About this task:
Beginning at the line that contains "Where should I click to: Open" and finishing at the line that contains "Regenerate the response", output the data below exactly. Include both end lines and no pictures.

Data for this task:
■ ■ ■ ■ ■ ■ ■
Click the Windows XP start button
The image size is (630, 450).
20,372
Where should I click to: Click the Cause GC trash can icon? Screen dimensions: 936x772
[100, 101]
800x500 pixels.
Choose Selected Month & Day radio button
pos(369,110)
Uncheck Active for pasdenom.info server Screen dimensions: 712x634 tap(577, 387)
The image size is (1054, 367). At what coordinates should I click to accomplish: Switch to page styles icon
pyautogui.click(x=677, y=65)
■ ■ ■ ■ ■ ■ ■
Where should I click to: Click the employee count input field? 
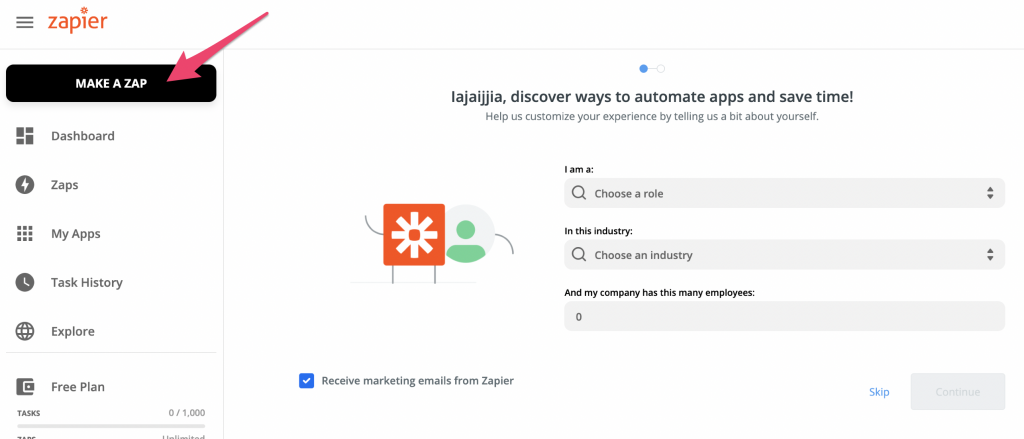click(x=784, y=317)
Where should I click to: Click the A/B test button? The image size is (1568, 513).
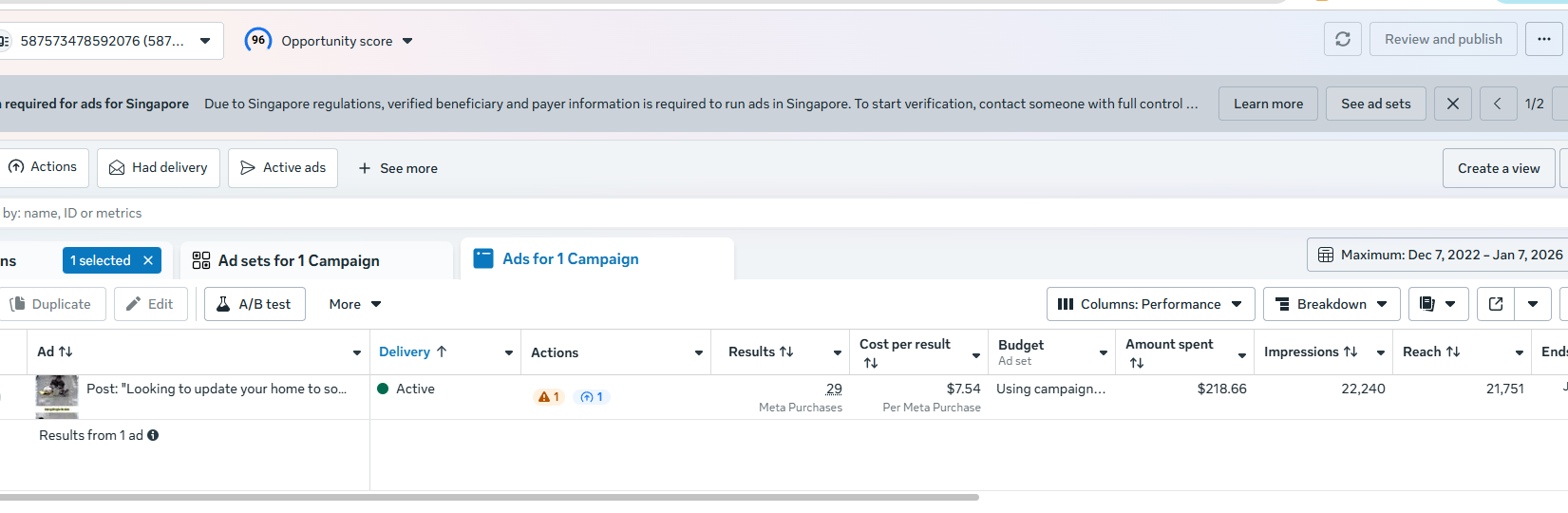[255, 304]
■ ■ ■ ■ ■ ■ ■
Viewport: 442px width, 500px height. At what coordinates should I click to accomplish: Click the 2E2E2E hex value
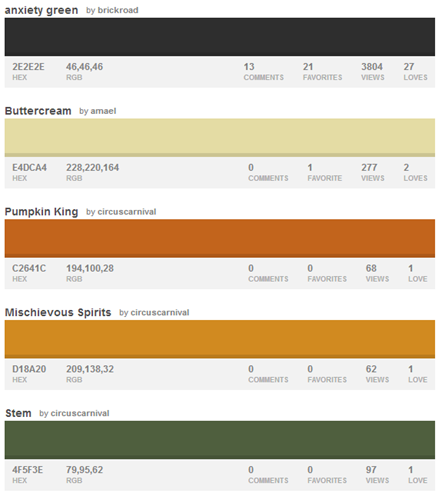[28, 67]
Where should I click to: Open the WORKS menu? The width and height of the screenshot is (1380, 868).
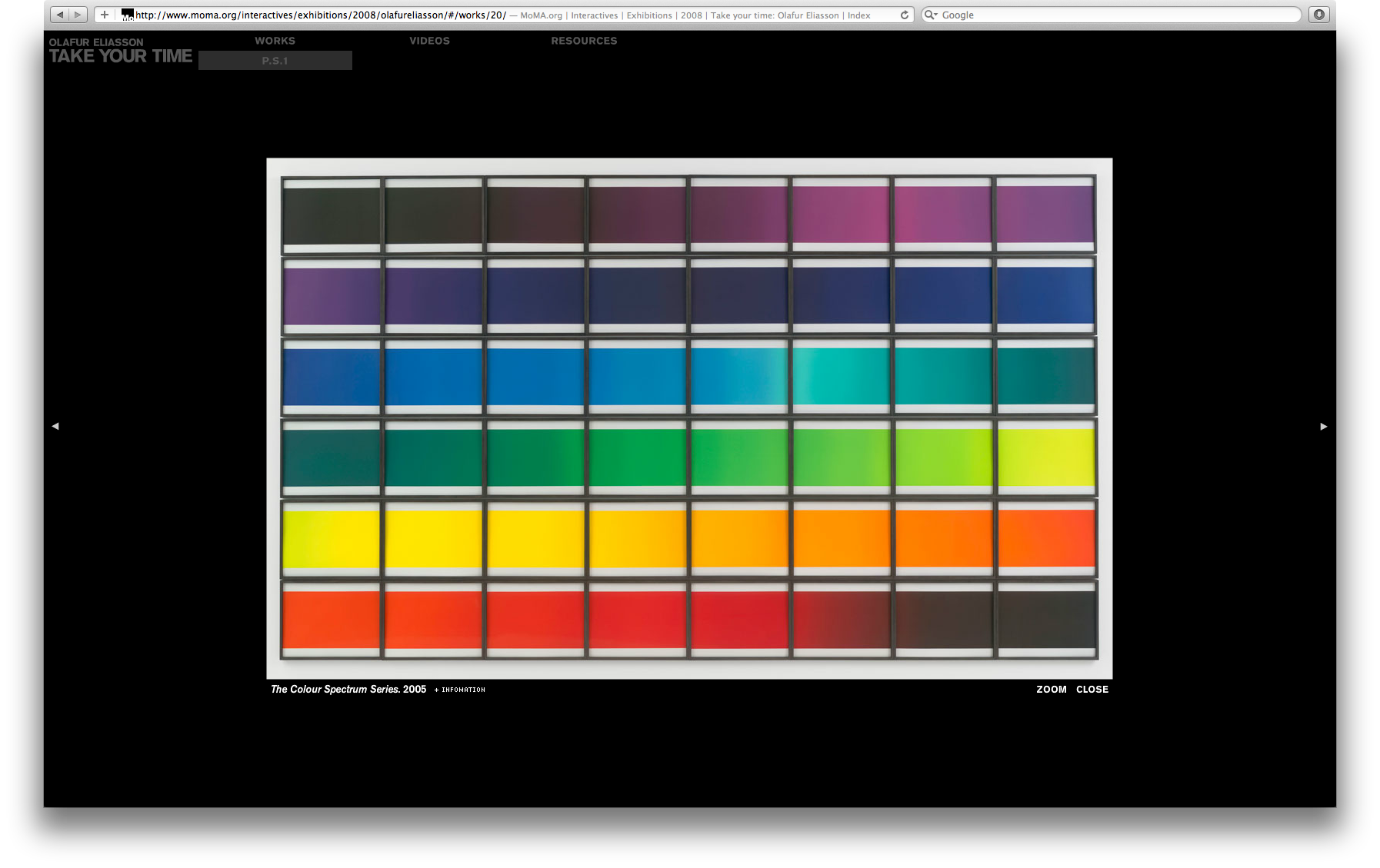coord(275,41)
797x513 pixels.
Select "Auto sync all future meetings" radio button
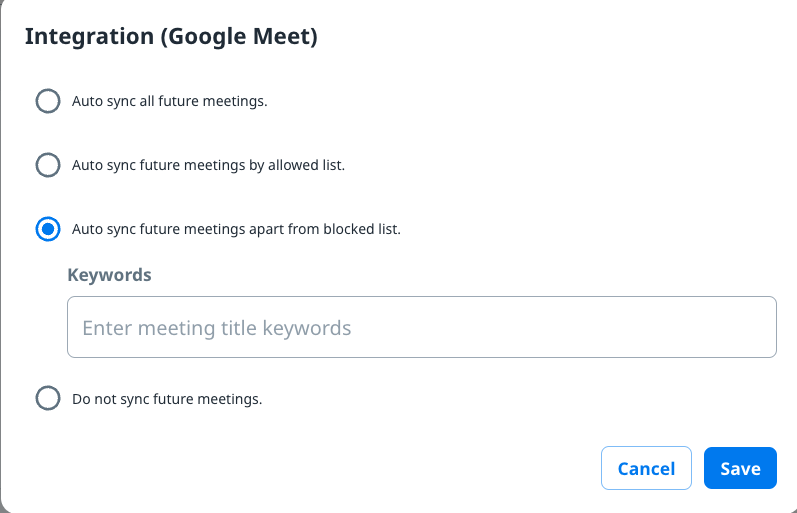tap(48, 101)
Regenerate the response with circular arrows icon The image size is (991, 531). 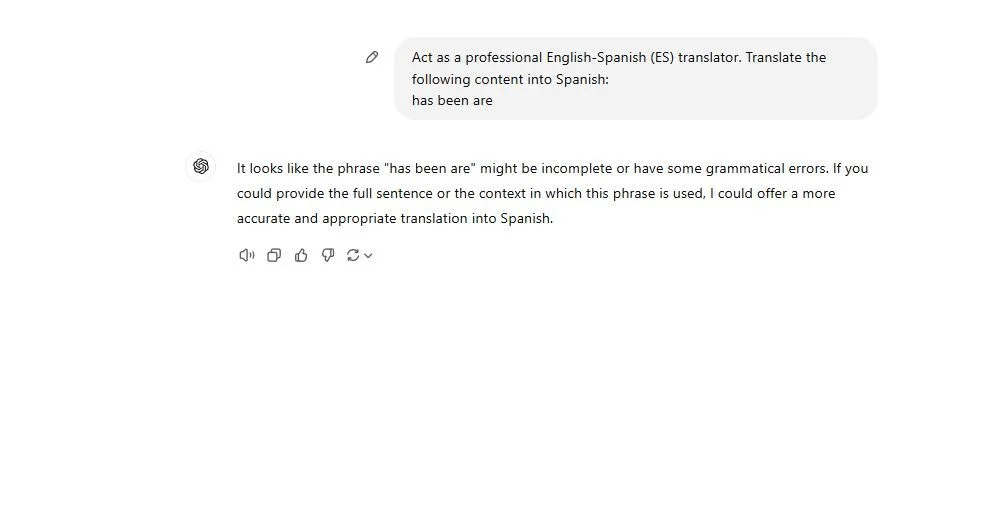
■ ■ ■ ■ ■ ■ ■
Result for this task:
Where should I click to: Open the WORKS menu? The width and height of the screenshot is (1380, 868).
coord(275,41)
797x513 pixels.
Select "Auto sync all future meetings" radio button
tap(48, 101)
Regenerate the response with circular arrows icon The image size is (991, 531). 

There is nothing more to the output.